------ Input material ------
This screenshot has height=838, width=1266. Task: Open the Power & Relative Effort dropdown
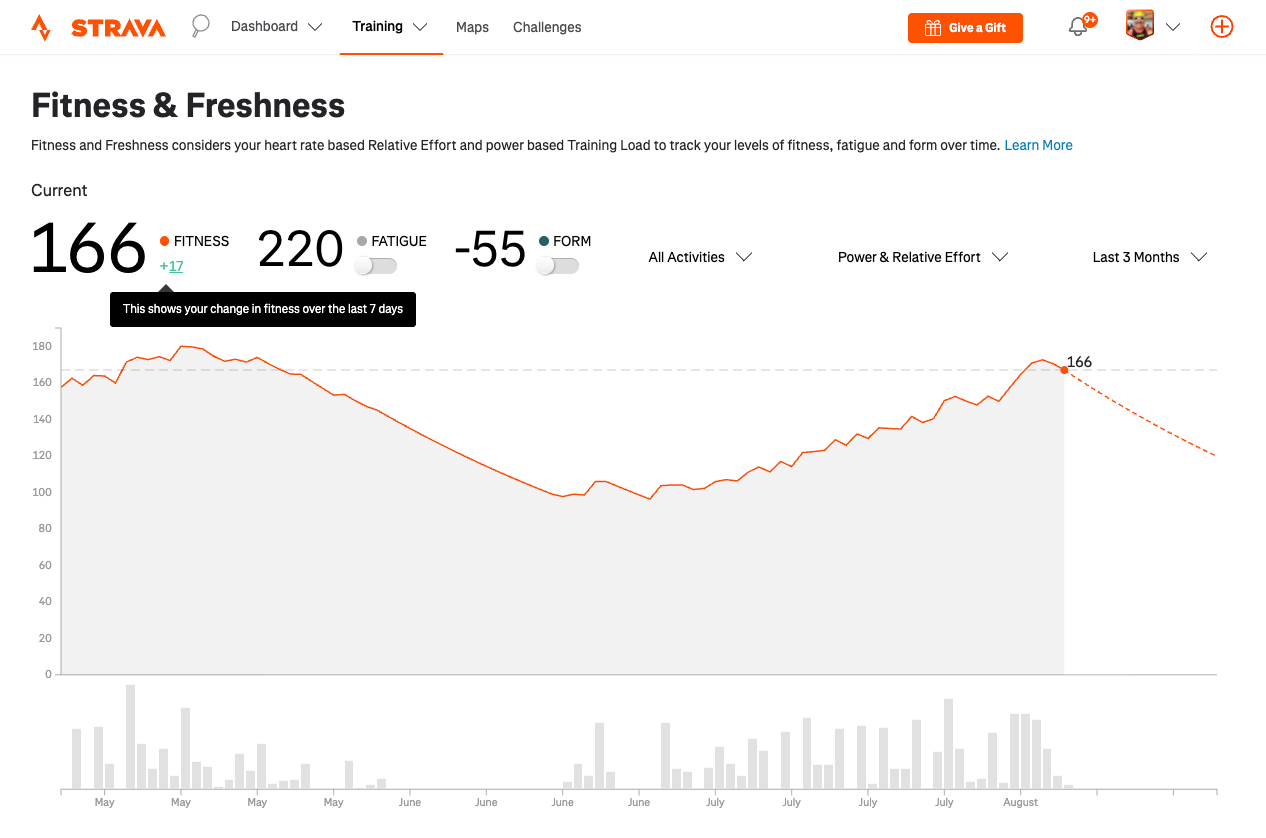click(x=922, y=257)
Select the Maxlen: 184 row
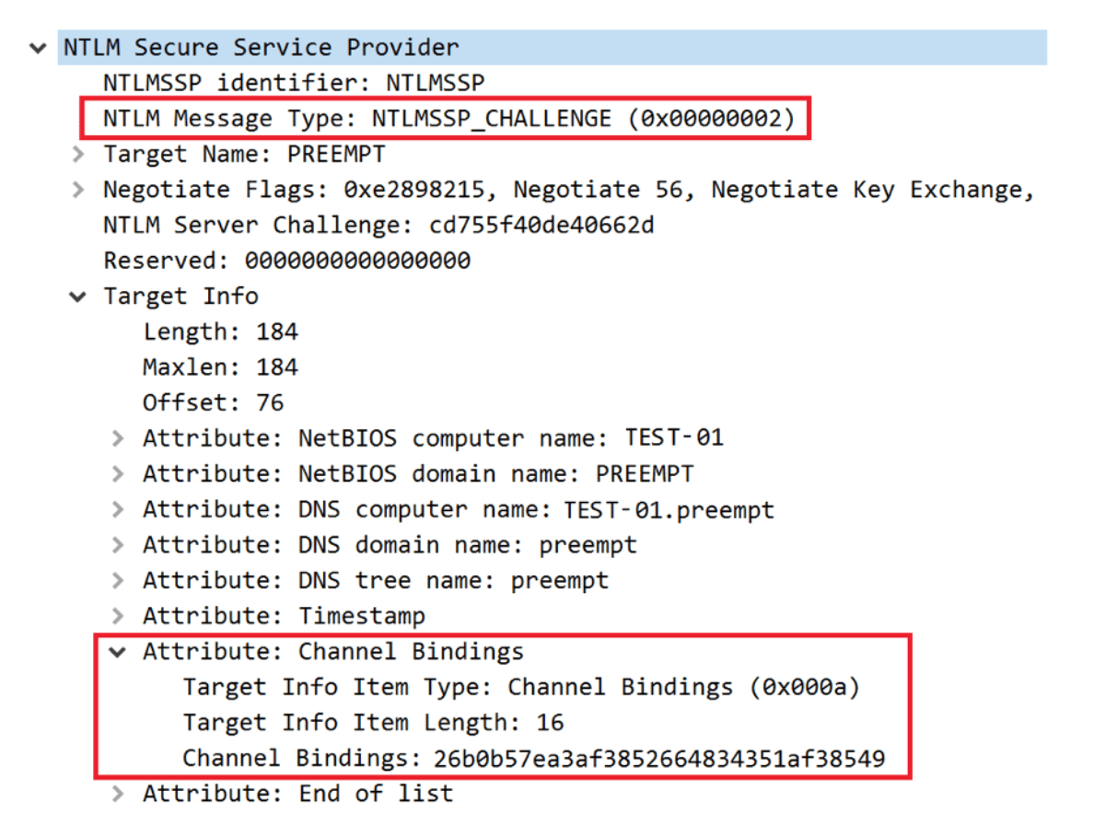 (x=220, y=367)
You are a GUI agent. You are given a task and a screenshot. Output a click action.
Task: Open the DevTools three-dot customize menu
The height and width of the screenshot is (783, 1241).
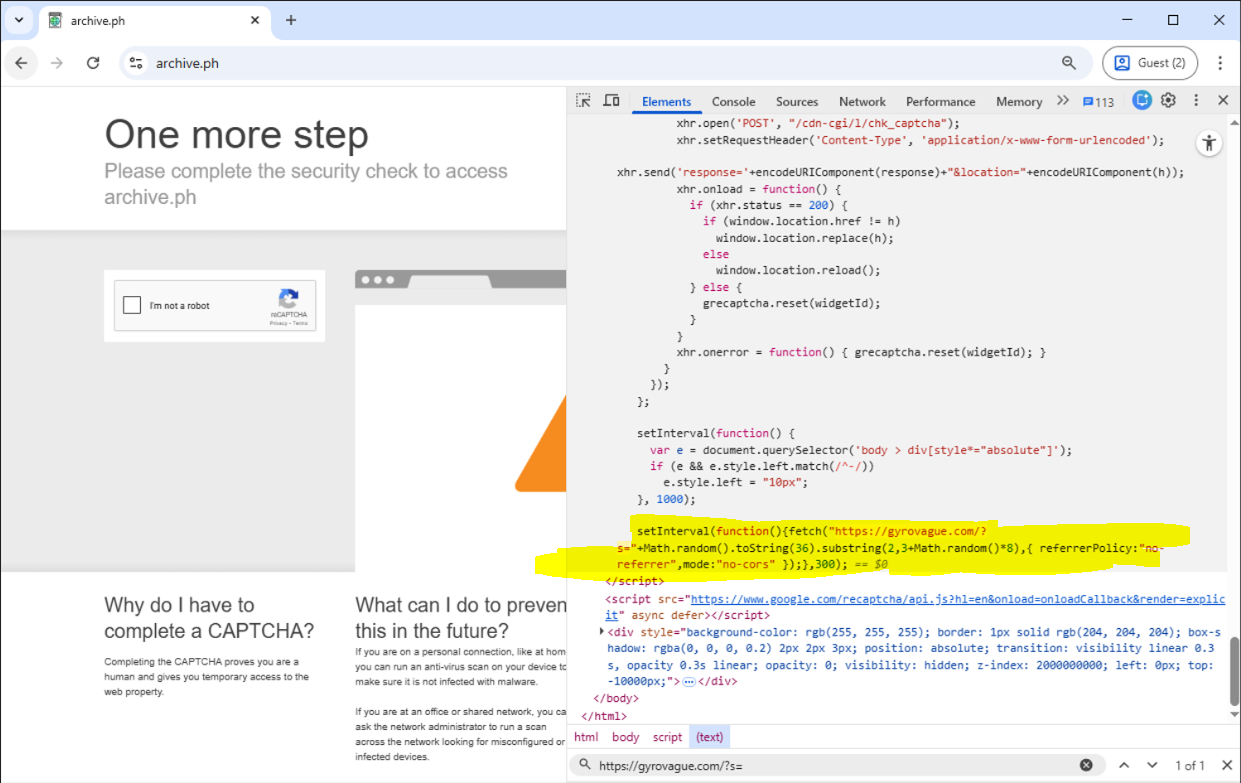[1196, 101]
------
» **About this exercise**
Return verbatim every line from the line containing "Select the Maxlen: 184 row" to the last line of the entries above, inclusive, and leave out the pictures.

» **Worked solution**
Select the Maxlen: 184 row
 (x=220, y=367)
You are a GUI agent. You are given a task and a screenshot. Output a click action.
Task: Open the DevTools three-dot customize menu
The height and width of the screenshot is (783, 1241).
[1196, 101]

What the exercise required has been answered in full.